Saturday, November 8, 2008

Why GM matters

The world's youngest cranky old man is at it again:

Answer: The government has already done everything that it needs to in order to help G.M. The government established bankruptcy courts so that a company like G.M. can go through a Chapter 11 reorganization. During the Chapter 11 process, a judge has the power to adjust the company’s obligations so that they can be paid from the company’s likely future revenue. Chapter 11 was designed specifically so that employees can keep their jobs, albeit possibly at lower salaries, while shareholders and creditors suffer and/or are wiped out.

The stockholders, creditors, and employees of G.M. do not deserve to be spared the pain of the recession. The rest of America will be taking pay cuts, losing jobs, giving discounts to customers, etc. What is special about G.M. that they should be able to live as though 2008 never happened?

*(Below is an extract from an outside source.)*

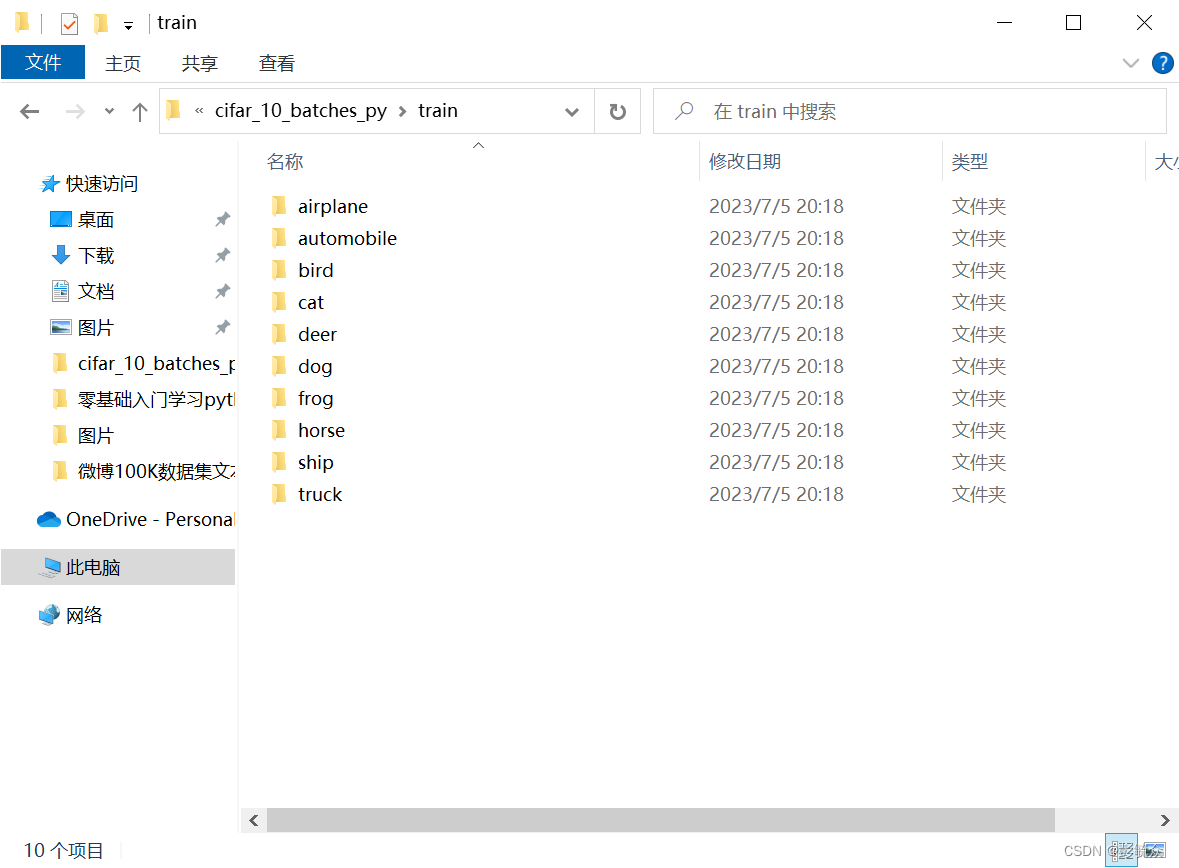Viewport: 1179px width, 868px height.
Task: Click the up one level arrow
Action: tap(139, 111)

GM is a flagship of industrial America. If it files bankruptcy -- even "just" 11 -- the effects on the already bruised national psyche could be irrevocable. We're fighting like hell to avoid a new Depression, and we've got the fringe libertarian crowd out to use this as an opportunity to crush unions further (which is at least partially what's behind Mr. Greenspun's eagerness to watch GM collapse -- unions are an inevitable victim of an 11 filing).

That he would compare GM to Google ... well, GM directly employs 250,000+ people, and God only knows how many hundreds of thousands more indirectly. Google employs 20,000 - not even 10% of GM's total. Of course, when you don't work for a living yourself, some details become unimportant.

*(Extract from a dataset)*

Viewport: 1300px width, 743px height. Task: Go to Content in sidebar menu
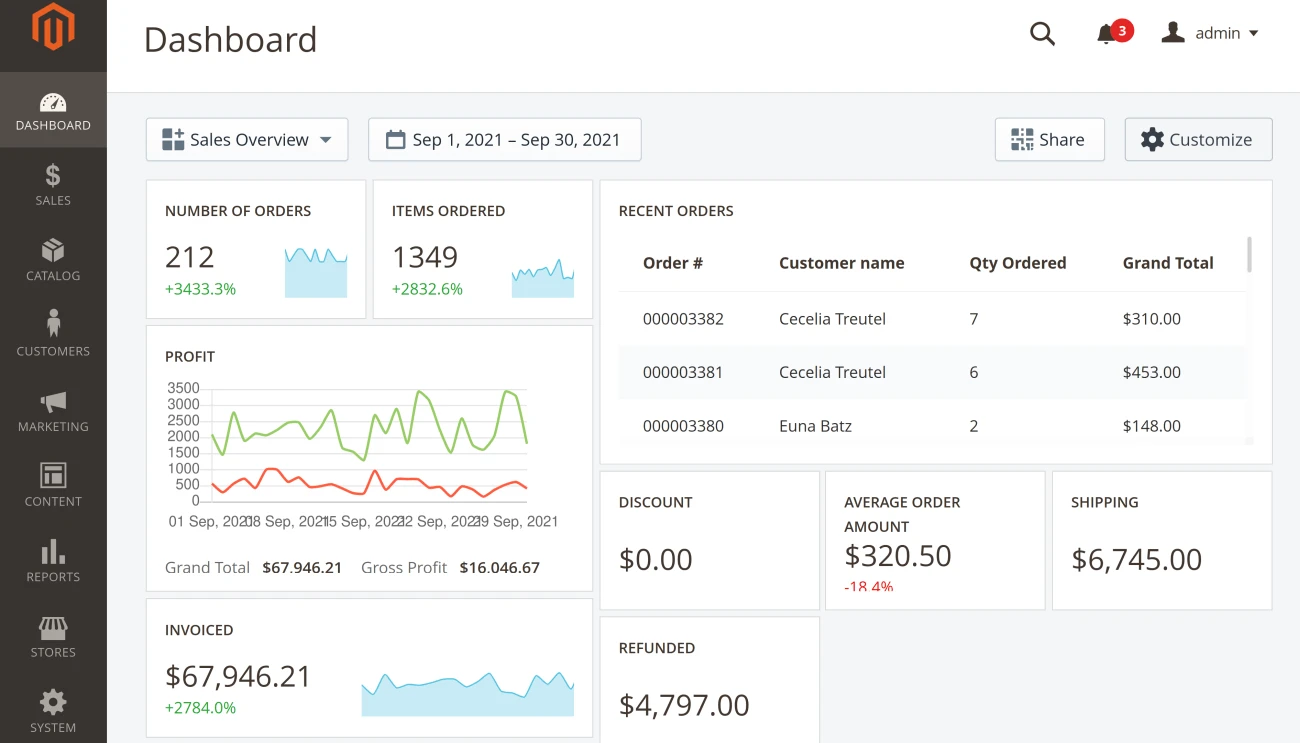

There are certainly problems in the domestic auto industry that are going to have to be resolved, and the industry will almost certainly further shrink in the near future. But to let it play out now, with all the rest of the problems we have, is simply ideologically driven recklessness. We could easily be seeing the U.S. government become an "employer of last resort" again, like it became in the 1930s. If that comes to be, saving some of those 250,000 jobs now would end up being much cheaper than letting those people go out of work, and then hiring them to sweep streets and build roads few people can afford to drive cars over any more.

I've been reading Greenspun for years now. In that time he's become increasingly cranky, increasingly willing to spout off on topics he shouldn't, increasingly unreadable. I suppose enough is enough.